In turn, this will offer dairy farmers more accurate information on an increased number of traits.
Dairy farmers are now realising the dual-purpose benefit of a dairy cow which can produce elite female replacements or a commercially valuable beef calf carrying the traits soughtafter by the beef supply chain.
Sexed semen is now a ‘completely different product’ from when it was first developed and introduced to the market, according to Mr Linde.
“Cogent’s latest product, the 4M High Purity sexed semen achieves between 96- 97% purity, resulting in an equivalent per cent female progeny with no compromise on excellent conception rates.
“The majority of the elite bulls on offer with Cogent and ST Genetics are available as sexed semen.
Sexed semen is now used by most farmers on the top 30-40% of their herd, with beef semen often used on the remainder.
Conventional semen is now viewed by many as largely obsolete,” Mr Linde adds.
He points to the ‘unacceptable welfare issues’ around the management of dairy bull calves because there is now an efficient and sustainable solution available to the wider industry.
This has been a major incentive for the switch to beef semen, which now accounts for almost half of all semen sold onto UK dairy farms1 .
As the beef supply chain became more discerning about its specific requirements, dairy farmers rearing beef on dairy animals have had to carefully consider the traits they are seeking when selecting beef genetics.

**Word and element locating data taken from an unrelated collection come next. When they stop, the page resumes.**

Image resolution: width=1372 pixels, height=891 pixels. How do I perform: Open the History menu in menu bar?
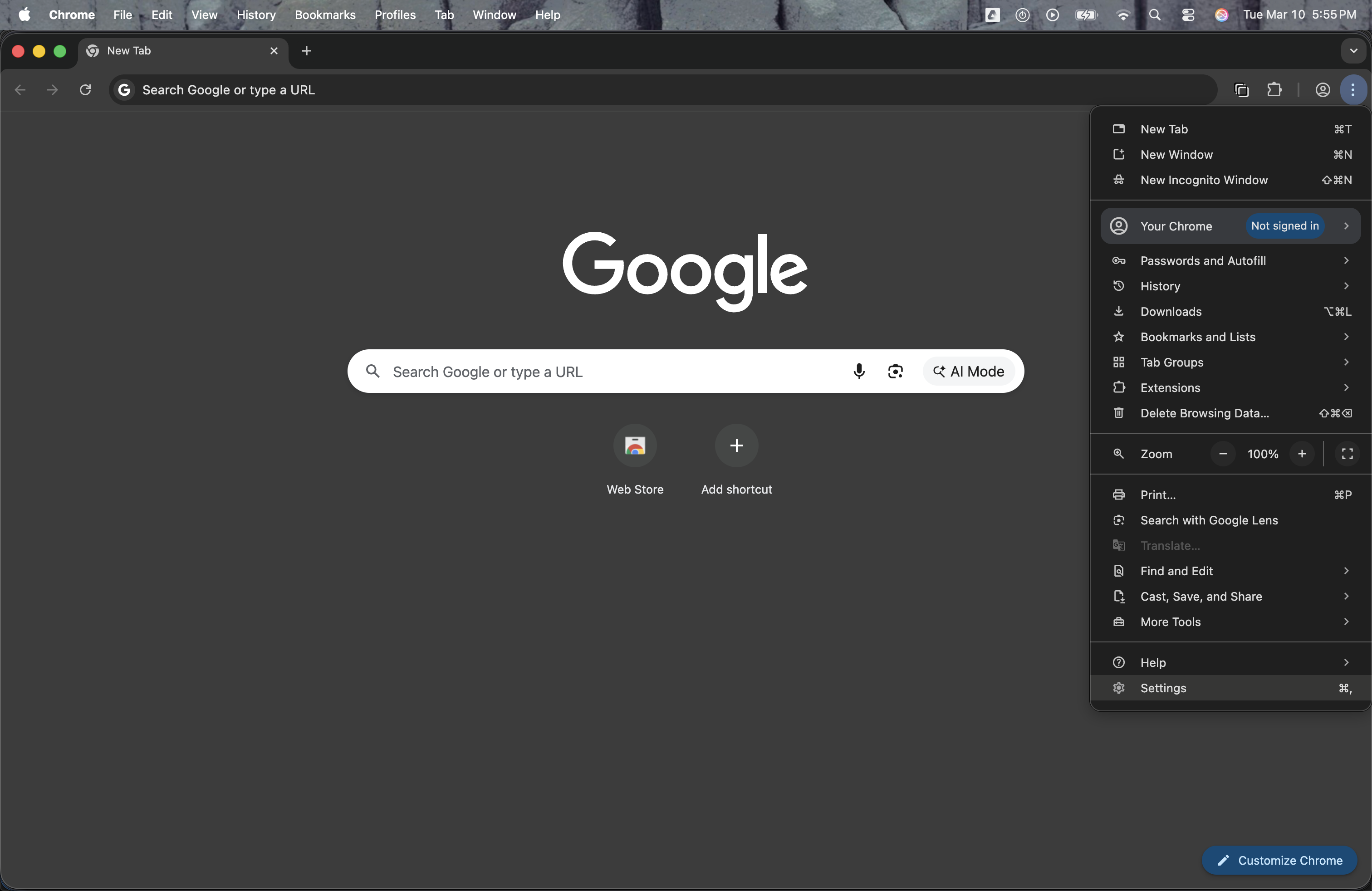[256, 15]
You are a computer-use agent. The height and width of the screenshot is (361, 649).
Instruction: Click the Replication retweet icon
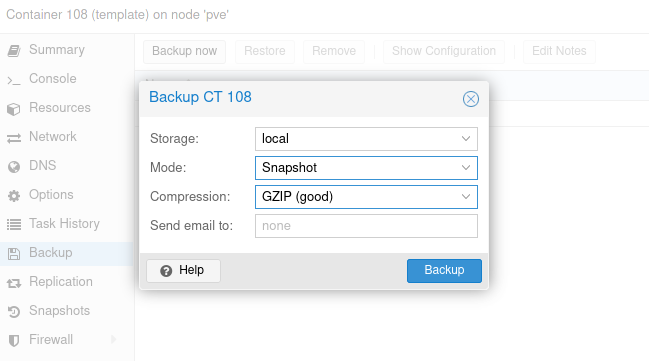14,283
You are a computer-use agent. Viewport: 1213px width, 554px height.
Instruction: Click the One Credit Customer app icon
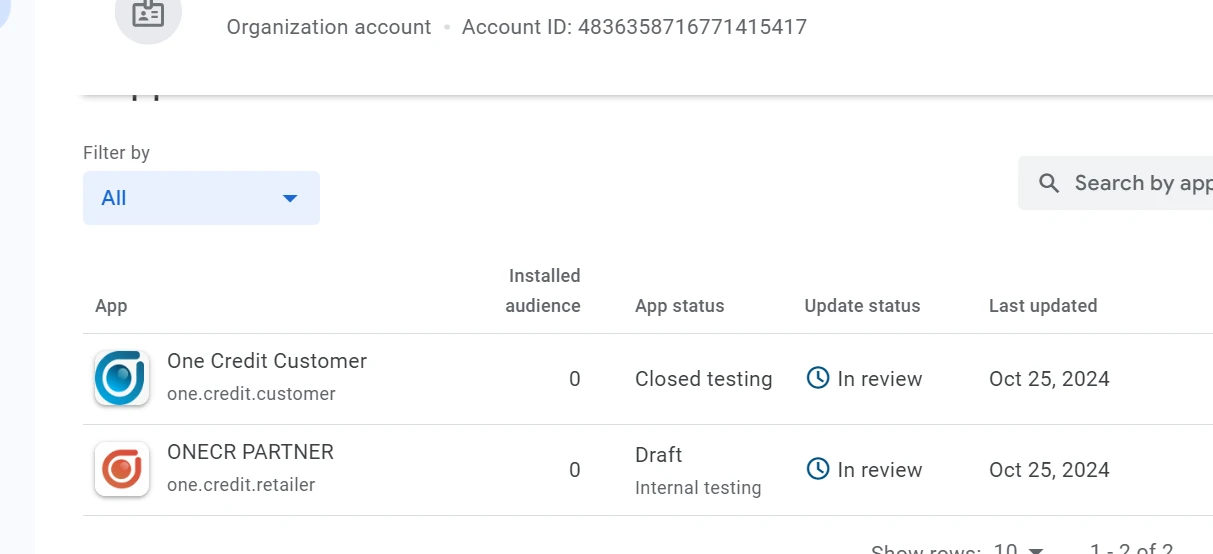[122, 378]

“For example, easy calving and small birth weights but with accelerated growth rates will be of most importance for suitable heifer matings.

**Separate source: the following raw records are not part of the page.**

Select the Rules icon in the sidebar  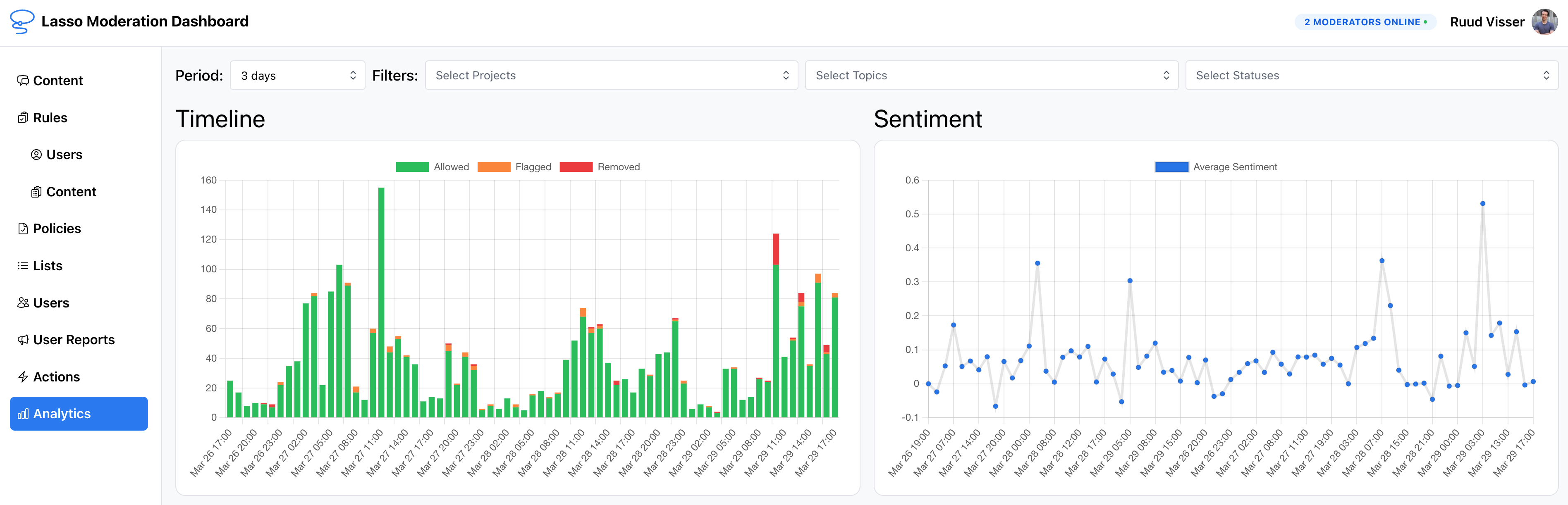click(23, 117)
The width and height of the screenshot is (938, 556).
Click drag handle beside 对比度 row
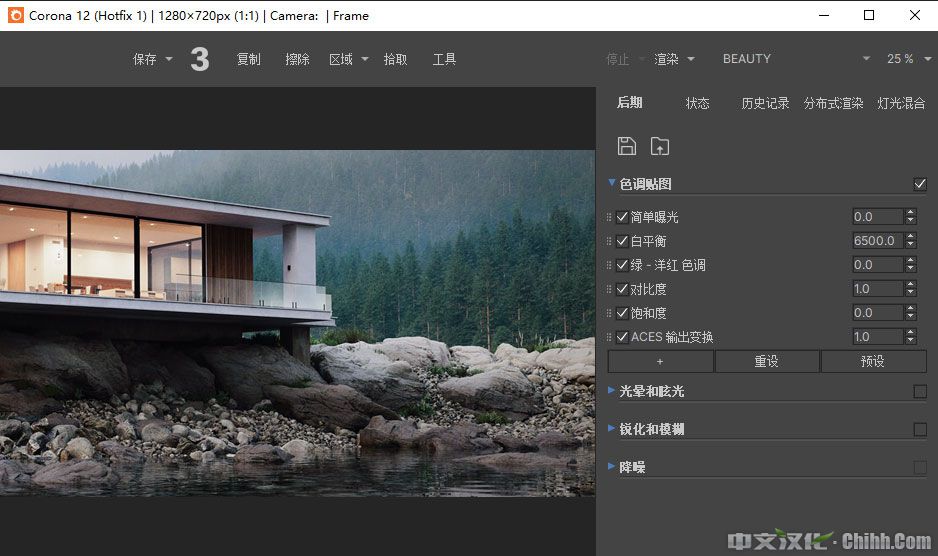610,289
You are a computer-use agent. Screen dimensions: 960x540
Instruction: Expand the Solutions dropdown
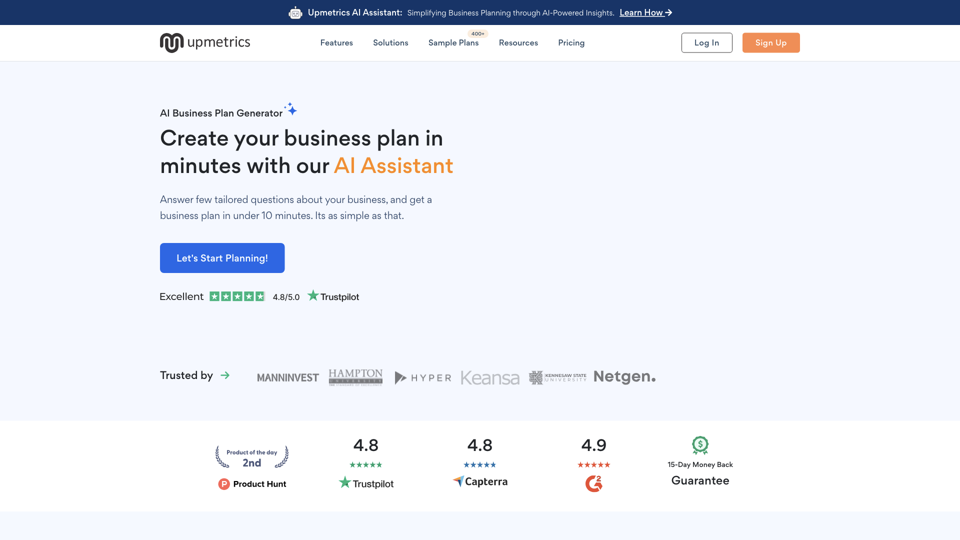(x=390, y=43)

Early lactation in comparison to later lactation cows have different requirements to ensure profitability is maximised with each pregnancy.
“Cogent conduct extensive progeny testing and store comprehensive data on a wide range of traits captured on the progeny of many beef breeds.

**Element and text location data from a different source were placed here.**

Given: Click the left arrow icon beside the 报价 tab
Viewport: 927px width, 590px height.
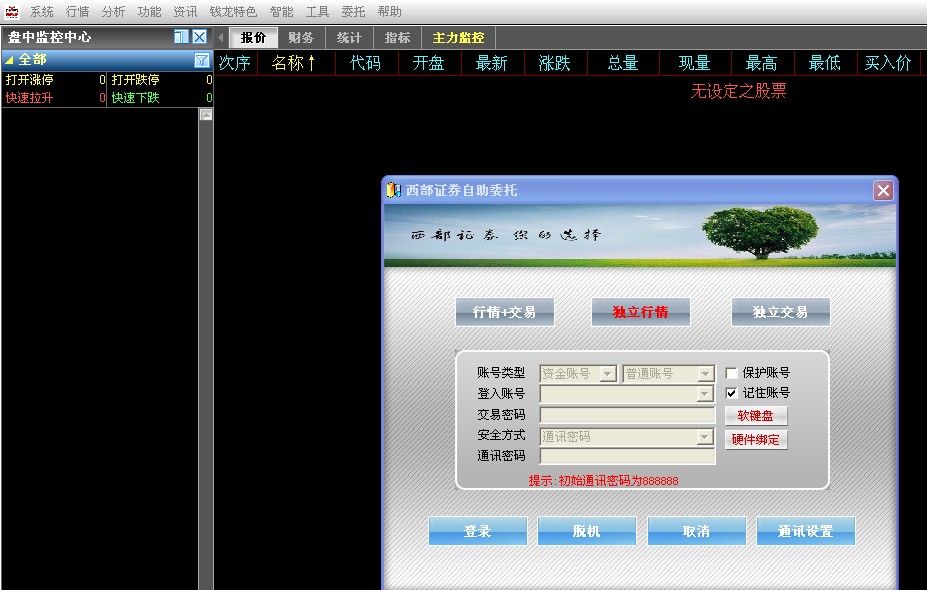Looking at the screenshot, I should click(x=219, y=36).
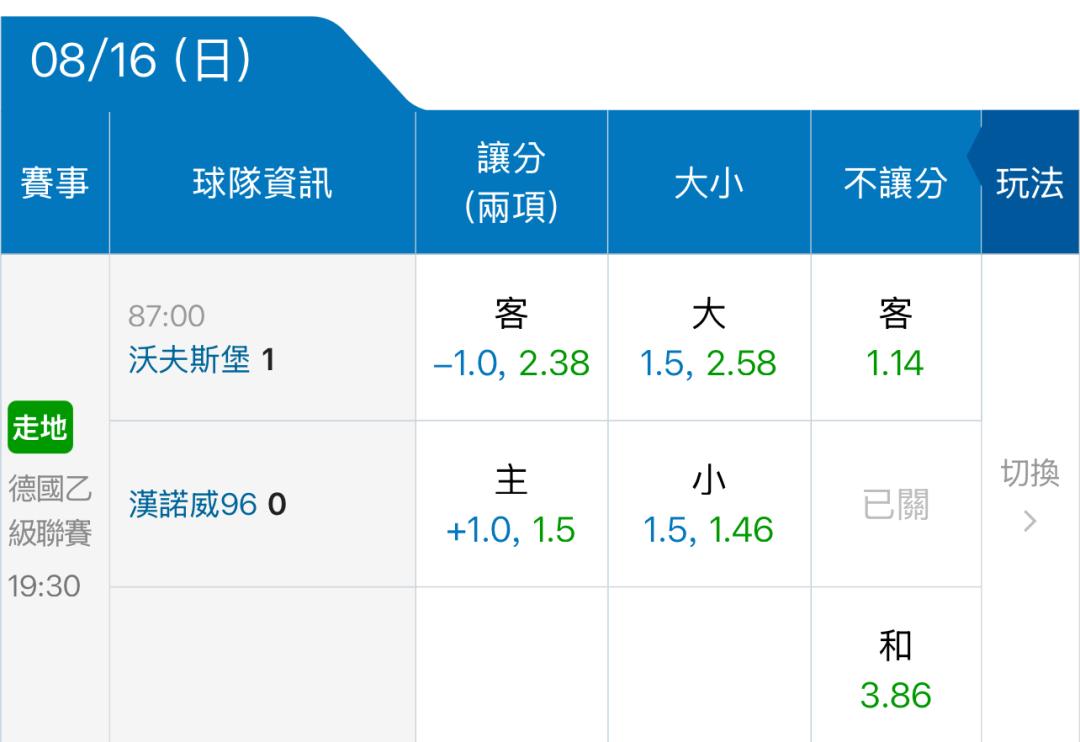Open team 漢諾威96 link
This screenshot has height=742, width=1080.
[x=193, y=504]
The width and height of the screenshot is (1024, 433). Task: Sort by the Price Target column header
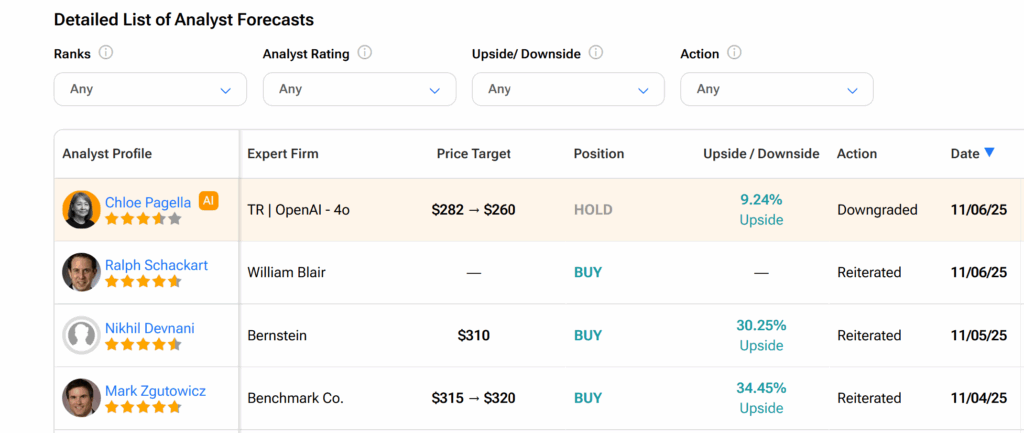[x=473, y=154]
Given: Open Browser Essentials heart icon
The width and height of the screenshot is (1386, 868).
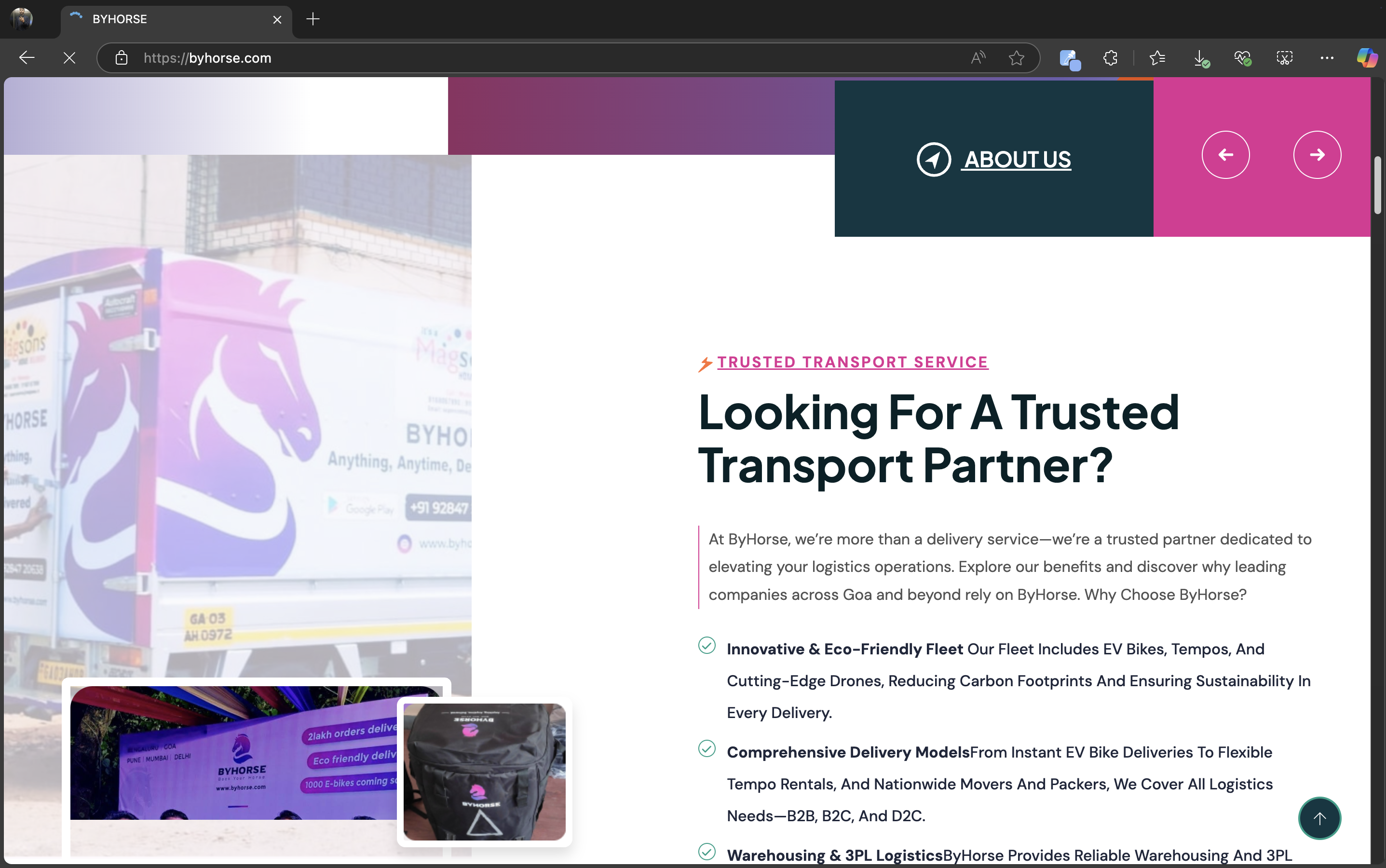Looking at the screenshot, I should point(1242,57).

Information starts with birth weights and continues through to carcase data, to deliver a much more consistent and quality beef carcase as outcome.
“There is significant variation between individual bulls and breeds, but offspring by beef sires from maternal dairy cows differ significantly from progeny produced from beef on beef matings.
Cogent has developed a beef on dairy index, the Cogent Beef Index [CBI], which allows customers to choose genetics which match the needs of their supply chain and individual on-farm requirements.” Equally, the opportunity to use Cogent male sexed beef further presents an opportunity for increased economic gains.
“Cogent’s data on growth rates from easy calving sires shows that while the calf may be small at 10 days old, it has the opportunity to achieve the required growth and weight by the time it reaches slaughter age.
This gives the buyer the confidence when seeing a young animal which initially appears small, that it will achieve the desired specification.
“Beef is no longer just beef, it is an important income stream for dairy farmers so they need to select the best genetics which best fit their farm, their system and the market.
This will enable them to produce a very attractive and saleable animal,” Mr Linde adds.